U.S. To Fly Grounded Jets, Training Budget Under Constraint

  • Our Bureau
  • 12:06 PM, July 16, 2013
  • 3006

The U.S. Air Force yesterday announced their plans to fly the grounded squadrons (since April), from combat units to the “famous” Thunderbirds, after it received the required funding. 

The Congress has given the service permission to move some $423 million from other programs into the training budget, enough to keep planes flying until October 1st, until the next fiscal year.

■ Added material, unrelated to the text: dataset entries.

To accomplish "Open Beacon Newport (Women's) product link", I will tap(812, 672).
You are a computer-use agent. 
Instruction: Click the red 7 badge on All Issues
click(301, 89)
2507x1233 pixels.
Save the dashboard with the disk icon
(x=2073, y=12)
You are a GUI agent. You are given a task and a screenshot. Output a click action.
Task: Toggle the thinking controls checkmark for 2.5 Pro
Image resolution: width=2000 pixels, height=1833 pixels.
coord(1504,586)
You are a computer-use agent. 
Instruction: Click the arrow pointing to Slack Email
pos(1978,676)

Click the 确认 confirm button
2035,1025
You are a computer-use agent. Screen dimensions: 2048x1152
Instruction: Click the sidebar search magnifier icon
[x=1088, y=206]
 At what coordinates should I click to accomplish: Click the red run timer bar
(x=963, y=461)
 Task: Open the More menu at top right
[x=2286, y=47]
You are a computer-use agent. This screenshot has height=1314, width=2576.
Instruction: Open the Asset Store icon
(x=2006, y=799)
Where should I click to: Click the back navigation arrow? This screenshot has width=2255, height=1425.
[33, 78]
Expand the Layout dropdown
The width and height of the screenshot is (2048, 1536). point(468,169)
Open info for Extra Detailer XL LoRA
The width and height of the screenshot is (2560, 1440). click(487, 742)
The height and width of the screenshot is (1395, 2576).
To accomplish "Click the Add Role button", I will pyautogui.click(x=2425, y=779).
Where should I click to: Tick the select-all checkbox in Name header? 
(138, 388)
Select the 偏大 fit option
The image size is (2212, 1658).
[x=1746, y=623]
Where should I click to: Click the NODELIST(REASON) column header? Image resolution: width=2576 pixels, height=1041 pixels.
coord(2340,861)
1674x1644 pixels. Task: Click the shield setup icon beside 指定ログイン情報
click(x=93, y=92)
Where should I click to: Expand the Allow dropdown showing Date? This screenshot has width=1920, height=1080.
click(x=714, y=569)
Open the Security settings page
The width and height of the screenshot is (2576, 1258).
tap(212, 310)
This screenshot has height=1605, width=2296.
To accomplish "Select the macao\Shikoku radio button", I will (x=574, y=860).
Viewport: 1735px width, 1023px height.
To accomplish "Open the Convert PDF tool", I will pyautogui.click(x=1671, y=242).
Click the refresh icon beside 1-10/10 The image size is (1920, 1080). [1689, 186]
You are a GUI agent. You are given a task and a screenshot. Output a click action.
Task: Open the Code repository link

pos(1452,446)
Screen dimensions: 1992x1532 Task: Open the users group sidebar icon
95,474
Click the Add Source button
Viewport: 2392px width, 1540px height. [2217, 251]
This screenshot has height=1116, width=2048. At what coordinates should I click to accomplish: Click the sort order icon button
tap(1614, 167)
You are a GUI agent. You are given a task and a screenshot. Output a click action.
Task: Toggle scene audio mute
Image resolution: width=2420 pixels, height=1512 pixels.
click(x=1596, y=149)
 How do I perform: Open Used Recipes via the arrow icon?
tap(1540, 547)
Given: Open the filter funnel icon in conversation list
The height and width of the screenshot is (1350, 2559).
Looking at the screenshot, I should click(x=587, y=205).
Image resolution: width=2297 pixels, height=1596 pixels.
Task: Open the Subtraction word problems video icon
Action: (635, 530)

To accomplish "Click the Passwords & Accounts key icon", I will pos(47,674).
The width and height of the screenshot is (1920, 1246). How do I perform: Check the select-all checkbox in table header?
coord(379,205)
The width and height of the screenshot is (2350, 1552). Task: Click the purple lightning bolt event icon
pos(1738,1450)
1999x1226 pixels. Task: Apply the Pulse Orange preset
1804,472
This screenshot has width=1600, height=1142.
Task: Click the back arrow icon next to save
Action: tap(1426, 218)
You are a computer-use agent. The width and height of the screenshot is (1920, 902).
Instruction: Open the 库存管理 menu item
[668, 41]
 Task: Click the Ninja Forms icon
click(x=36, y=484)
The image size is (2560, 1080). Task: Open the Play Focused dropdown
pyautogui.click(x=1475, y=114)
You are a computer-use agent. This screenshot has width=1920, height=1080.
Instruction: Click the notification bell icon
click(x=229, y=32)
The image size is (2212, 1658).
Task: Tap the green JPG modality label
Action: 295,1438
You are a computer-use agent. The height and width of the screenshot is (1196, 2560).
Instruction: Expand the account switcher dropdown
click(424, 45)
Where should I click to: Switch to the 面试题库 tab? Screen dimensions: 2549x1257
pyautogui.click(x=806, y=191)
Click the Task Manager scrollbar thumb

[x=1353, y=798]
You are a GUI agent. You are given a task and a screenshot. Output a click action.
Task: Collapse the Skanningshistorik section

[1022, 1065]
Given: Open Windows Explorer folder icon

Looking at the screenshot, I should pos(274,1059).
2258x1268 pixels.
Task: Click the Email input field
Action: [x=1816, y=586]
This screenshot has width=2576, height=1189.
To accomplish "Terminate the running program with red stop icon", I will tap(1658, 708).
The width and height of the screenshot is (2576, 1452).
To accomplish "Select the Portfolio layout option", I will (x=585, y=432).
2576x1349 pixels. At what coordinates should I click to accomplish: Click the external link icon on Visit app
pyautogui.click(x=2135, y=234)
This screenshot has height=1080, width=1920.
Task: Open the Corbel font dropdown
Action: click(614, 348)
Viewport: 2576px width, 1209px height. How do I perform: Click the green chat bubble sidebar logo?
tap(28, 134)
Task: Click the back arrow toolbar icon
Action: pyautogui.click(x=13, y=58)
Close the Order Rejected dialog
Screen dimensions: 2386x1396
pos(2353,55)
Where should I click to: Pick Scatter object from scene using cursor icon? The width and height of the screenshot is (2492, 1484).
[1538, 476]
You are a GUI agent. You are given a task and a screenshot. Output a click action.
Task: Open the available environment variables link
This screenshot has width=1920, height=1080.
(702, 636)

However for this short-term fix, the U.S. Air Force had to cut back on long-term investments which include almost $20 million in new missiles, $50 million in new C-130 transports, and about $70 million in upgrades for existing aircraft, from B-1B bombers to F-15 fighters, according to BreakingDefense report.

“Sequestration” is the term of art for the cuts imposed on federal spending by the Budget Control Act of 2011, with half the bill — $500 billion over 10 years — falling on the Department of Defense. But argue is weather to allot more money on the training, since the budget cut here can prove to be dangerous.

Yet budget shortfalls have forced the U.S. military to cut back training across the board. The U.S. Army, for instance, has cancelled major training exercises for 78 percent of its combat brigades, basically everyone not heading to Afghanistan. The U.S. Navy even “delayed” the deployment of the aircraft carrier USS Truman and its escorts to the Persian Gulf.